Re: Support for REINDEX CONCURRENTLY

From: Michael Paquier <michael(dot)paquier(at)gmail(dot)com>
To: Andres Freund <andres(at)2ndquadrant(dot)com>
Cc: Tom Lane <tgl(at)sss(dot)pgh(dot)pa(dot)us>, Simon Riggs <simon(at)2ndquadrant(dot)com>, "pgsql-hackers(at)postgresql(dot)org" <pgsql-hackers(at)postgresql(dot)org>
Subject: Re: Support for REINDEX CONCURRENTLY
Date: 2012-12-17 02:44:00
Message-ID: CAB7nPqRMQzJvVGJuDUGAN9RtohmbhJgsBSXDTZLvicvAEuc1LQ@mail.gmail.com
Views: Raw Message | Whole Thread | Download mbox | Resend email
Thread:
Lists: pgsql-hackers

Thanks for all your comments.
The new version (v5) of this patch fixes the error you found when
reindexing indexes being referenced in foreign keys.
The fix is done with switchIndexConstraintOnForeignKey:pg_constraint.c, in
charge of scanning pg_constraint for foreign keys that refer the parent
relation (confrelid) of the index being swapped and then switch conindid to
the new index if the old index was referenced.
This API also takes care of switching the dependency between the foreign
key and the old index by calling changeDependencyFor.
I also added a regression test for this purpose.

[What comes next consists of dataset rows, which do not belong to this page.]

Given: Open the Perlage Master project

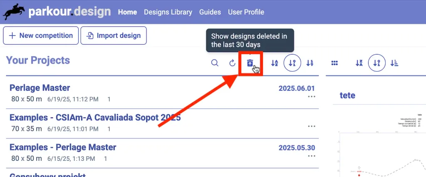Looking at the screenshot, I should [40, 88].
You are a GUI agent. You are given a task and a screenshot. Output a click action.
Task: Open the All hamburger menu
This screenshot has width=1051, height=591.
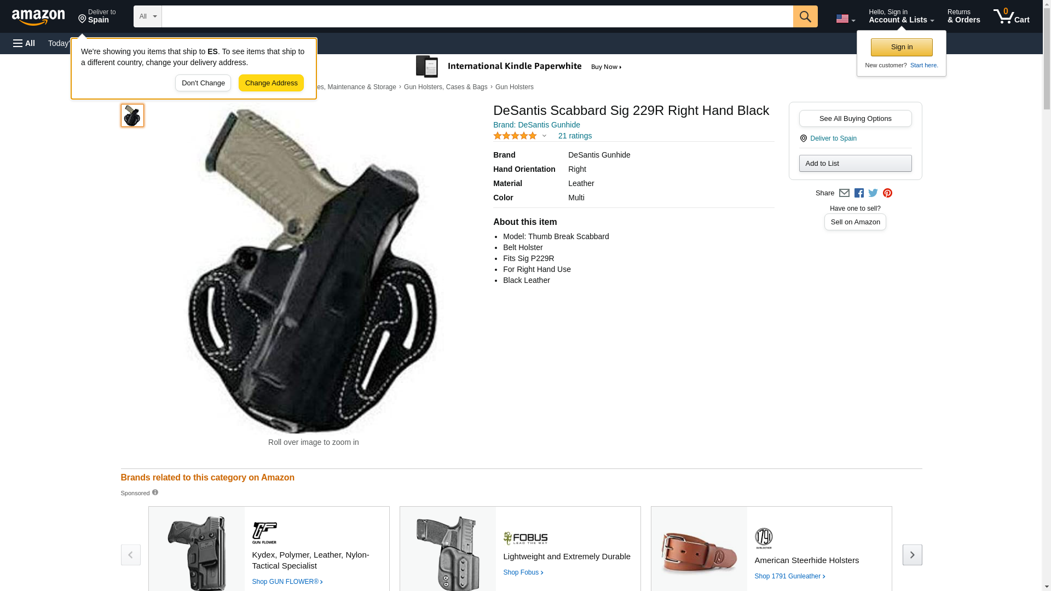[24, 43]
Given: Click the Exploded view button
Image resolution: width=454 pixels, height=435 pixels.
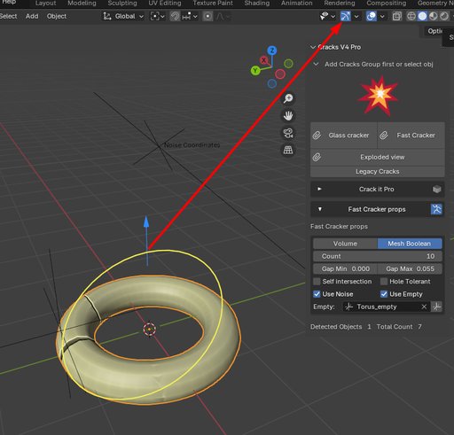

On Tue, Dec 11, 2012 at 12:28 AM, Andres Freund <andres(at)2ndquadrant(dot)com>wrote:

> Some review comments:
>
> * Some of the added !is_reindex in index_create don't seem safe to
> me.
>
This is added to control concurrent index relation for toast indexes. If we
do not add an additional flag for that it will not be possible to reindex
concurrently a toast index.

> * Why do we now support reindexing exclusion constraints?
>
CREATE INDEX CONCURRENTLY is not supported for exclusive constraints but I
played around with exclusion constraints with my patch and did not
particularly see any problems in supporting them as for example index_build
performs a second scan of the heap when running so it looks enough solid
for that. Is it because the structure of REINDEX CONCURRENTLY patch is
different? Honestly I think no so is there something I am not aware of?

* REINDEX DATABASE .. CONCURRENTLY doesn't work, a variant that does the
> concurrent reindexing for user-tables and non-concurrent for system
> tables would be very useful. E.g. for the upgrade from 9.1.5->9.1.6...
>
OK. I thought that this was out of scope for the time being. I haven't done
anything about that yet. Supporting that will not be complicated as
ReindexRelationsConcurrently (new API) is more flexible now, the only thing
needed is to gather the list of relations that need to be reindexed.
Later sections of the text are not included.